Stored items:
────────────────────────────────────────
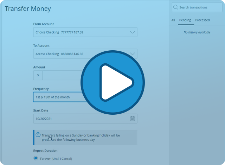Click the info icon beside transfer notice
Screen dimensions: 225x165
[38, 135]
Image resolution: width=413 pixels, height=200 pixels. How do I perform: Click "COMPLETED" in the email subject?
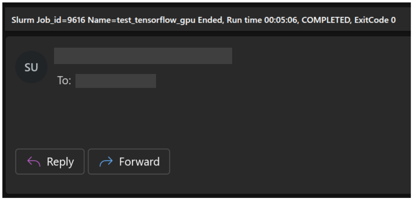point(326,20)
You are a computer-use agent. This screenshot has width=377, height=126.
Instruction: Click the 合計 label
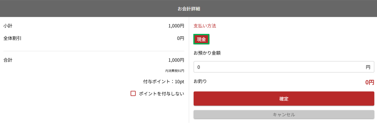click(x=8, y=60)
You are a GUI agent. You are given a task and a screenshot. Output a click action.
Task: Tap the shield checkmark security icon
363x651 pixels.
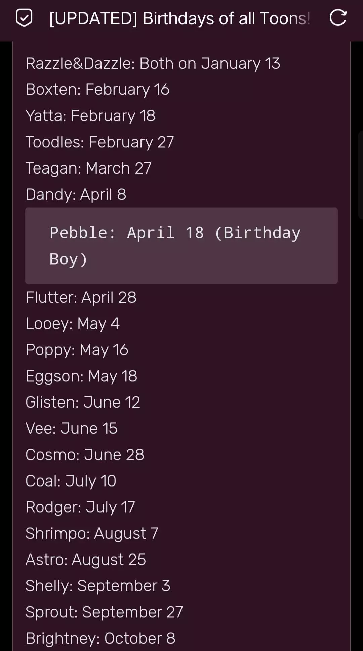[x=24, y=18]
────────────────────────────────────────
# [WORK INSTRUCTION]
In the entries above, how many lines include the word "agent"? Only the number should be given.

# [ANSWER AREA]
2